An Interview with J. Hoberman
by Leo Goldsmith
Not Coming to a Theater Near You
Since his debut review – of no less a film than David Lynch’s Eraserhead – in 1977, J. Hoberman’s has been one of the defining voices in contemporary American film criticism. As the senior film critic at The Village Voice since 1988, Hoberman has for fifty weeks a year offered his insights into cinema in an oft-imitated style that is not only rich and thoughtful, but also, always, damn entertaining. In his advocacy and analysis of a wide range of classic, contemporary, and experimental film – popcorn, arthouse, and avant-ephemera alike – his weekly writings on film mirror the devoutly eclectic film culture of his hometown, which he and Jonathan Rosenbaum so lovingly documented in their 1991 classic, Midnight Movies (Da Capo Press).

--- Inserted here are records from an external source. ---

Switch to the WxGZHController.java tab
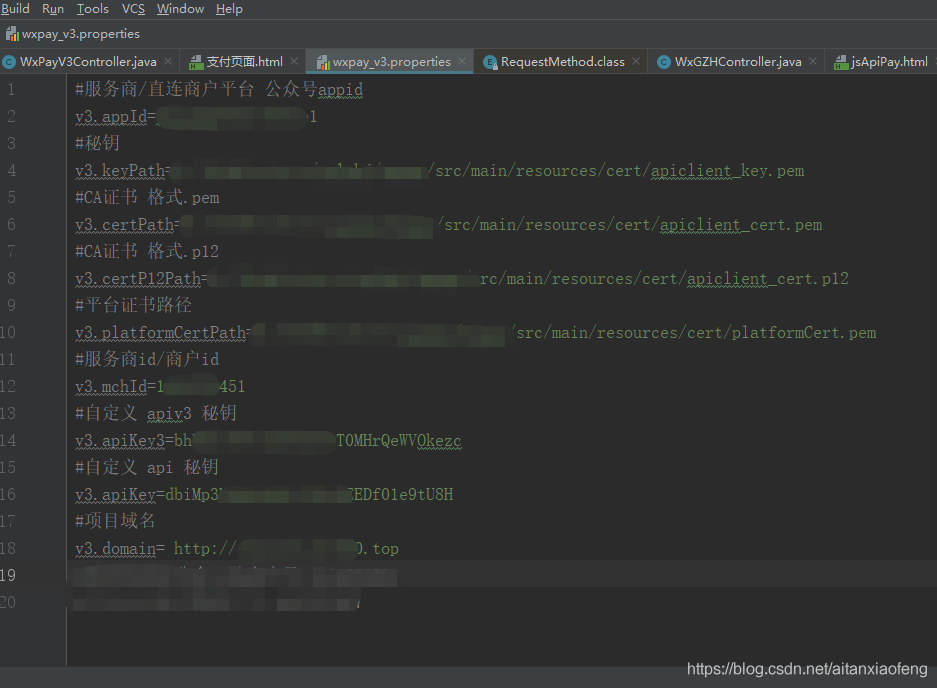 pyautogui.click(x=737, y=62)
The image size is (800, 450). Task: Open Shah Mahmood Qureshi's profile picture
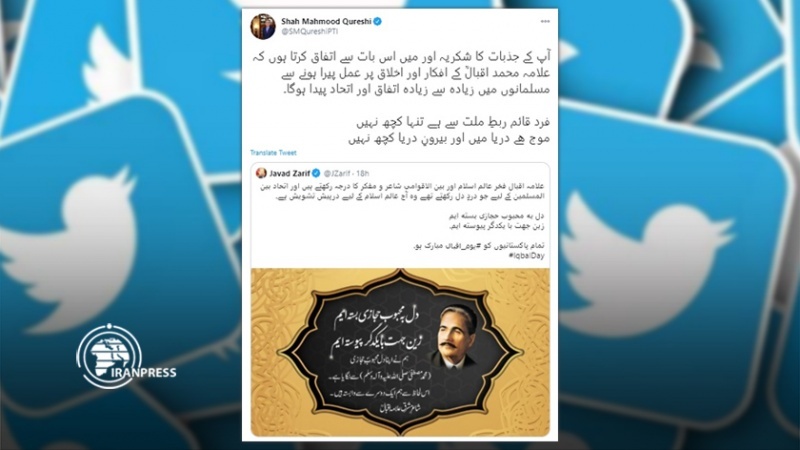tap(263, 26)
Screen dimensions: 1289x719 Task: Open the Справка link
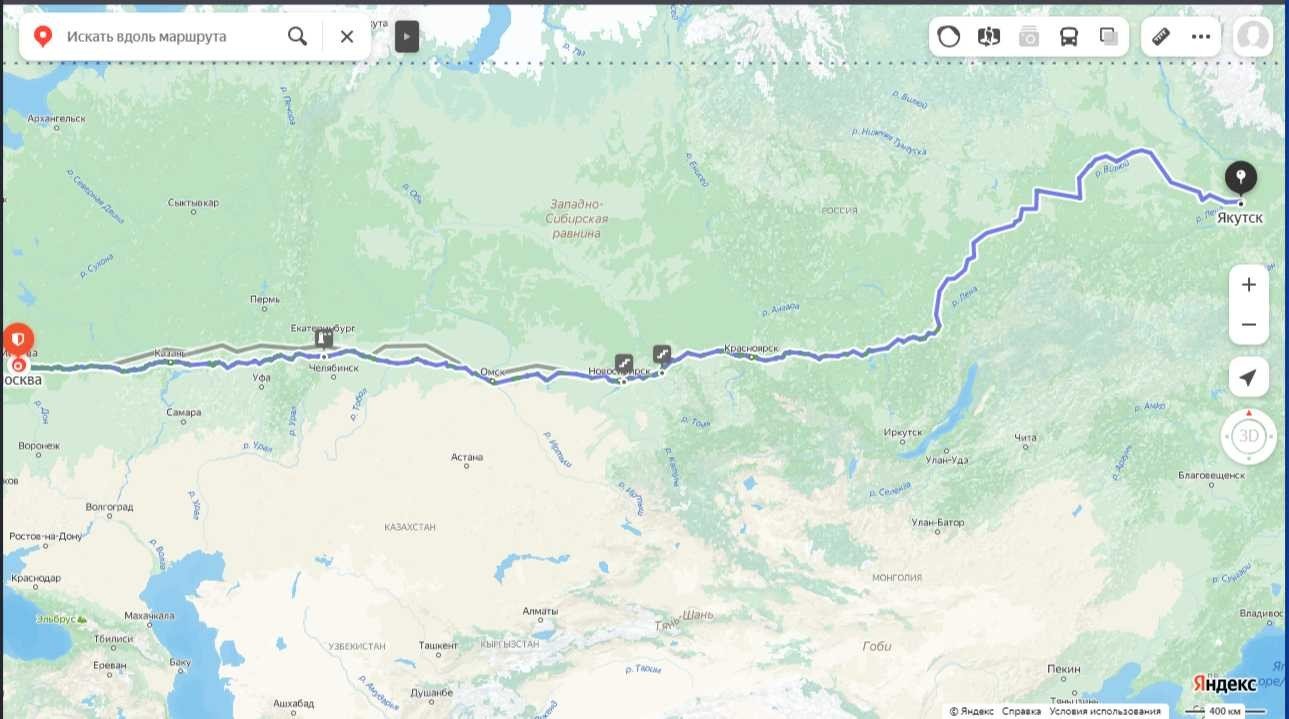click(1021, 711)
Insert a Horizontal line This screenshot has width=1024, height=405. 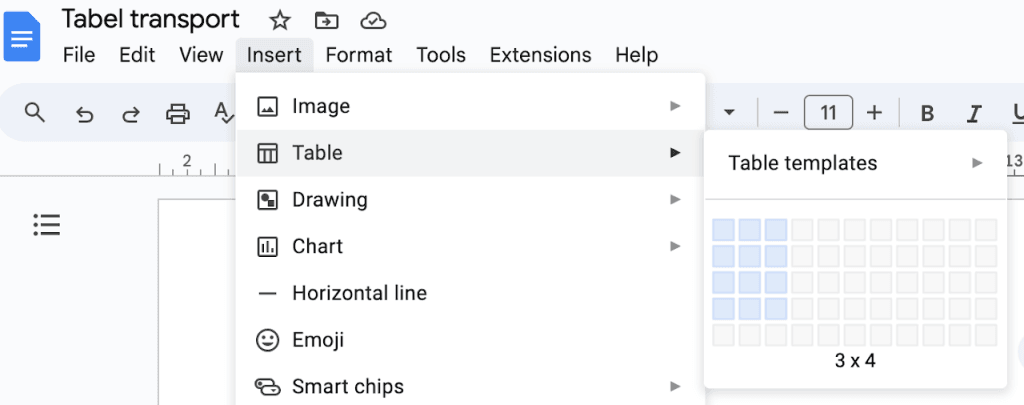[359, 293]
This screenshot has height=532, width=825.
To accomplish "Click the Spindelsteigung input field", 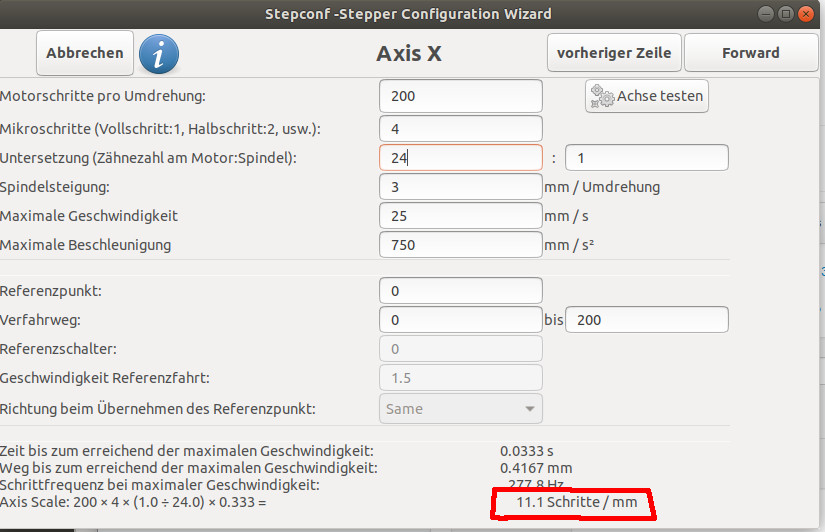I will point(460,187).
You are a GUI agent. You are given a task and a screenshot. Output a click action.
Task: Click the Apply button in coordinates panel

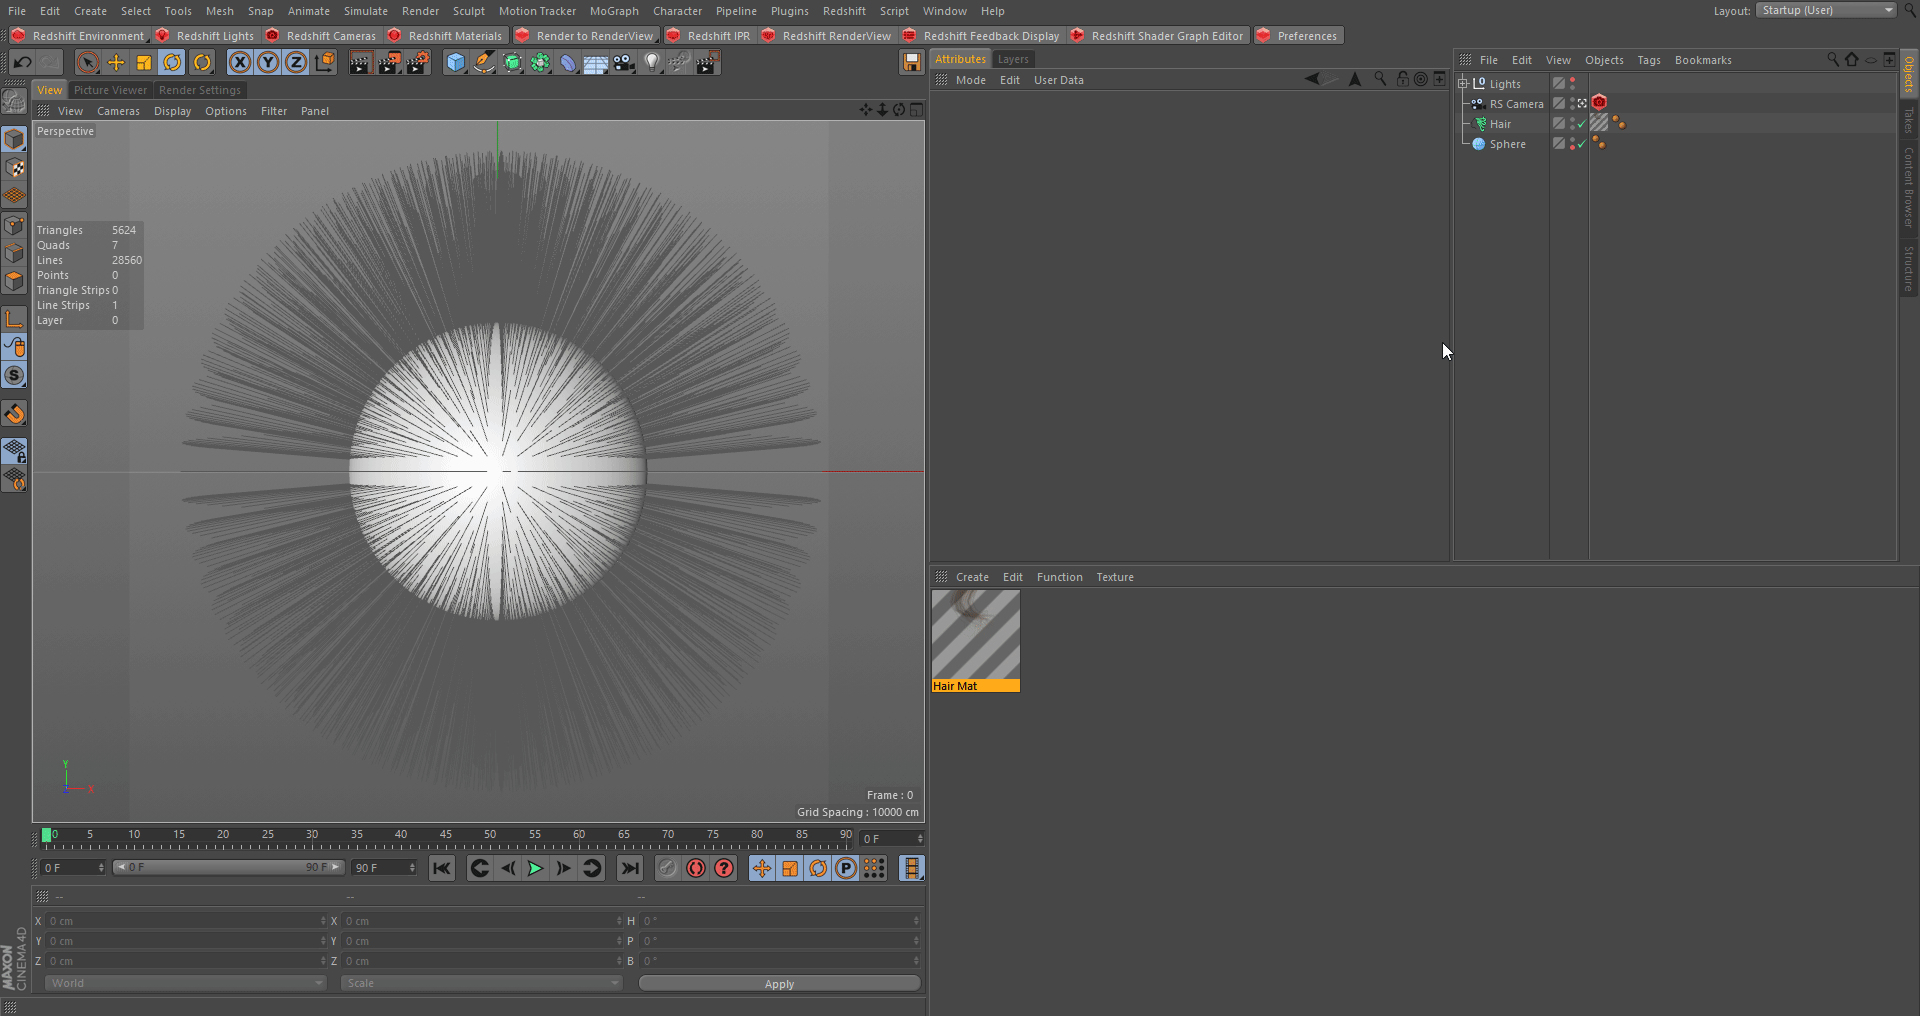(779, 984)

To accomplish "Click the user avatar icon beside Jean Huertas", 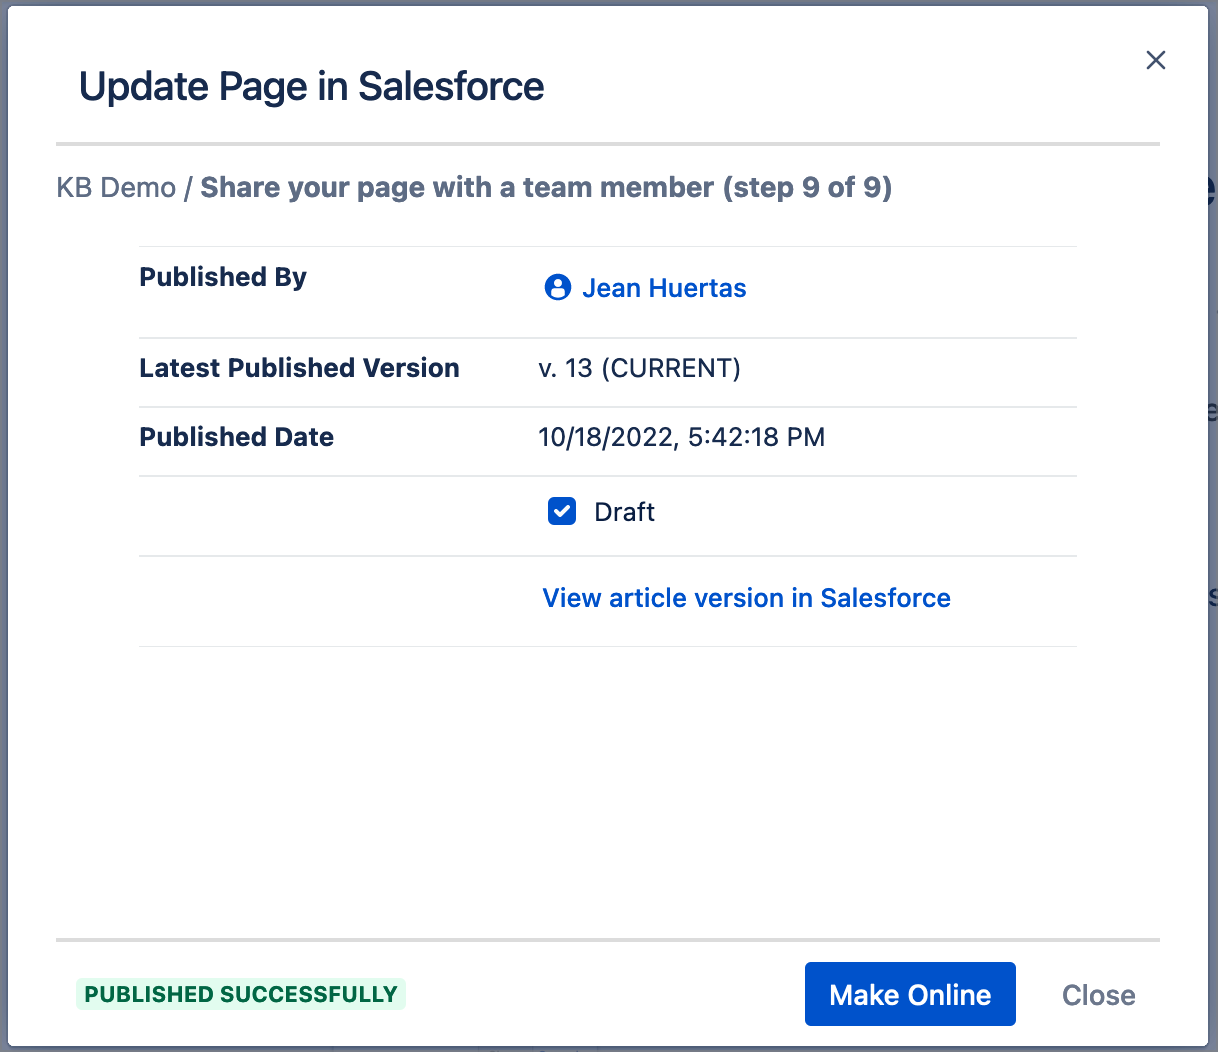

But journalism is only part of the picture. Wearing his historian hat, Hoberman is also the author of about a dozen books, including Red Atlantis: Communist Culture in the Absence of Communism (Temple University Press, 1999), On Jack Smith’s Flaming Creatures (and Other Secret-flix of Cinemaroc) (Granary Books/Hips Road, 2001), and The Magic Hour: Film at Fin de Siècle (Temple University Press, 2003). His new book An Army of Phantoms: American Movies and the Making of the Cold War, a prequel to his acclaimed 2003 book The Dream Life: Movies, Media, and the Mythology of the Sixties, follows the similarly fractious social climate of the postwar era, with its paranoid visions of witch-hunts and wild ones, flying saucers and impending nuclear blitzes, mind-controlling propaganda and wars of the worlds, both earthbound and intergalactic. Hoberman’s particular interest here is the cinema that captured and often prodded the pathologies of the day: reactionary exposés of the lurking Red Menace, crypto-socialist satires and sympathetic docudramas, and those scads of B-grade Cold War allegories presented in the genre guise of science fiction, the biblical epic, the western. With a cast of characters including G-men, fact-finders, space invaders, coonskin kids, Christian soldiers, and “white negroes,” and with cameos from the likes of Ronald Reagan, Nick Ray, Orson Welles, and Joe McCarthy, it’s a densely detailed, near-hallucinatory history, irradiated with Hoberman’s inimitable, vibrant prose.